The petitioners are joined as codefendants in the indictment discussed in Stern v. Superior Court, this day decided (ante, p. 9 [177 P.2d 308]). Petitioner Stock is a licensed physician and petitioner Davis acted as his office nurse. As in the case of Anderson v. Superior Court (ante, p. 22 [177 P.2d 315]) certain of the substantive counts have been quashed as to these defendants. In addition to the points disposed of in Stern v. Superior Court these petitioners argue that there is no legal evidence to connect them with the alleged conspiracy.
There is evidence that petitioner Davis referred many women to Stern for the purpose of having abortions performed and received a percentage of his fees from such abortions, that she participated in hiring an unlicensed woman to act as one of Stern’s nurses and that she paid some of Stern’s bills at his Richmond establishment in Contra Costa County. This evidence fully supports the indictment as to her.
There is evidence that petitioner Stock visited Stern’s place of business in Richmond and asked to be permitted to go into the surgery and watch Stern work, but that Stern refused his request; that Stock made the arrangements to rent the place of business in Oakland to which Stern moved after the police closed his place of business in Richmond; that Stock procured and paid the fee on a business license in Stock’s name for the Oakland address; and that Stock arranged with the owner of the Oakland building for Stern to move in, saying that Stern was his X-ray technician.
Stock had been using drugs to excess and went into a sanitarium about the time the Oakland place was opened and continued to be hospitalized until after August 23, 1946, the date on which Stern’s place of business was finally closed. He appeared before the grand jury and denied all knowledge *27of Stern’s illegal business. The grand jury manifestly was not bound by Stock’s denials, if it chose to disbelieve them.
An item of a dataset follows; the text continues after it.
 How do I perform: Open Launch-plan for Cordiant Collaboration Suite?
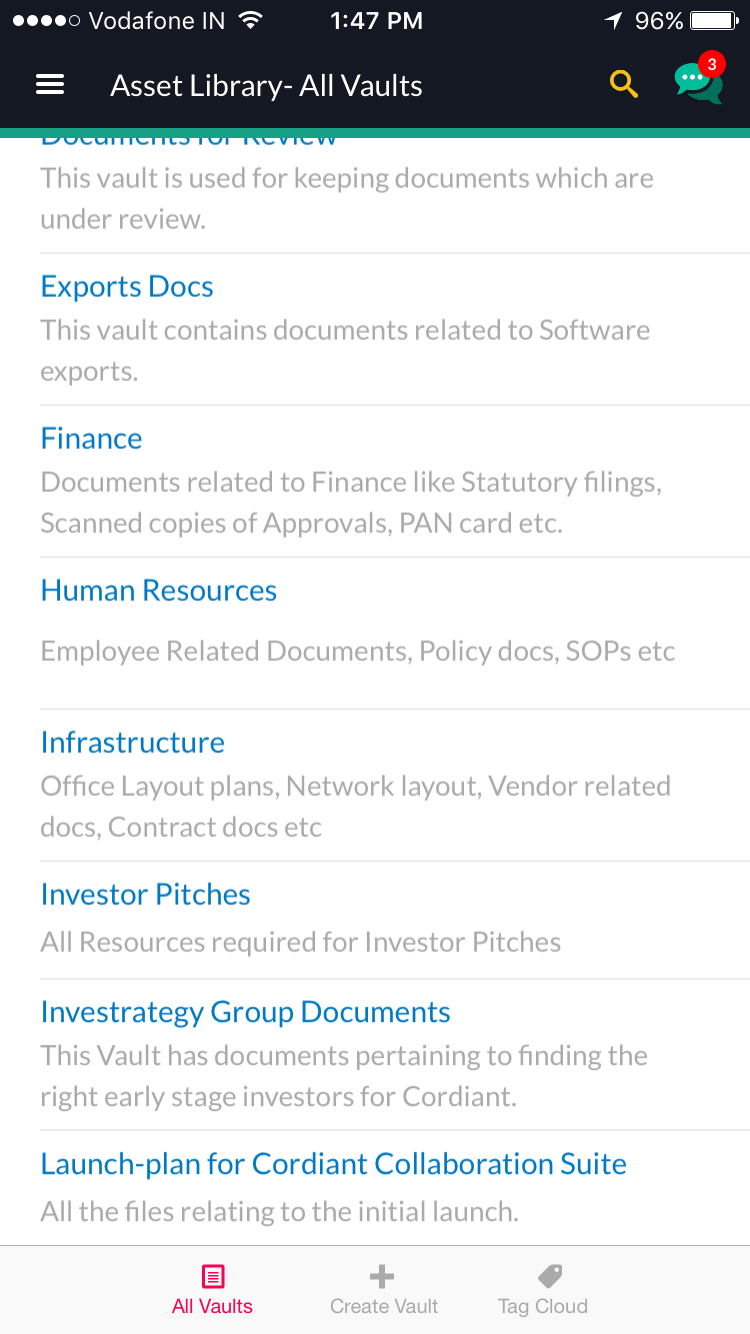coord(333,1165)
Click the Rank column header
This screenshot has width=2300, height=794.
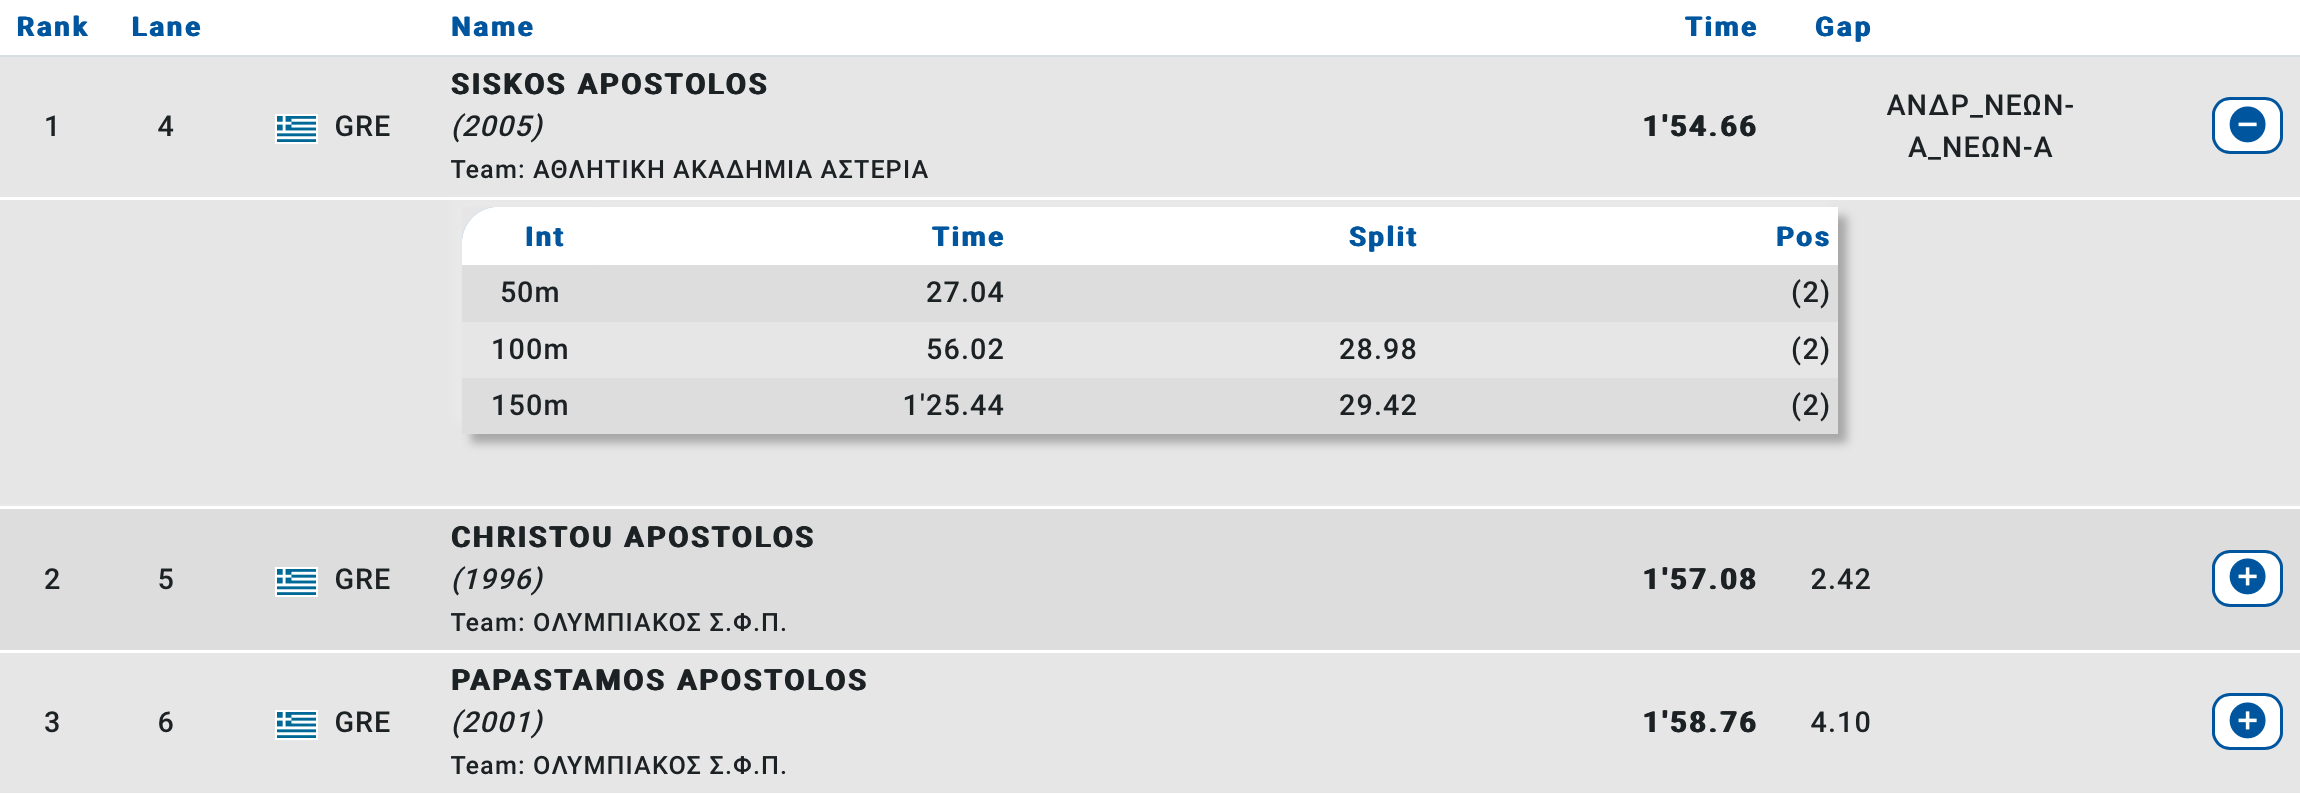click(52, 27)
The evidence of Stock’s presence in the Richmond establishment and his desire to see Stern operate is some evidence of his knowledge of the character of Stern’s business; and his subsequent conduct in arranging for Stern to occupy a place in Oakland which he agreed to rent and for which he procured a business license in his own name, while it might be innocent if he believed Stern to be an X-ray technician, takes on a different color if he knew Stern to be a professional abortionist.
It is said in Greenberg v. Superior Court, 19 Cal.2d 319, 322 [121 P.2d 713]:
“It has long been settled in most jurisdictions that an indictment is invalid if it is unsupported by any evidence before the grand jury. (See cases collected in 59 A.L.R. 567.) If there is some evidence to support the indictment the courts will not inquire into its sufficiency (see cases collected in 59 A.L.R. 573). . . .”
It has long been settled that in the analogous case of an information the evidence before the committing magistrate is not subject to the same test as that before a trial jury in a criminal ease and probable cause may be found for the holding to answer although the evidence does not establish the defendant’s guilt beyond a reasonable doubt. All that is required is a reasonable probability of the defendant’s guilt. (People v. Mitchell, 27 Cal.2d 678, 681 [166 P.2d 10]; People v. Wisecarver, 67 Cal.App.2d 203, 209 [153 P.2d 778]; 7 Cal. Jur. 982.)
The Supreme Court in Greenberg v. Superior Court, supra, did not explain whether it thought that the same rule should apply in the case of an indictment as in the case of an information. It at least indicated that no severer rule should be applied when it used the language above quoted.
We are satisfied that the evidence against petitioner Stock if given before a committing magistrate would support an information. We must hold (quoting the language of the Greenberg case) that “there is some evidence to support the indictment. ’ ’
The alternative writ heretofore issued is discharged and the petition for a writ of prohibition denied.
Nourse, P. J., and Goodell, J., concurred.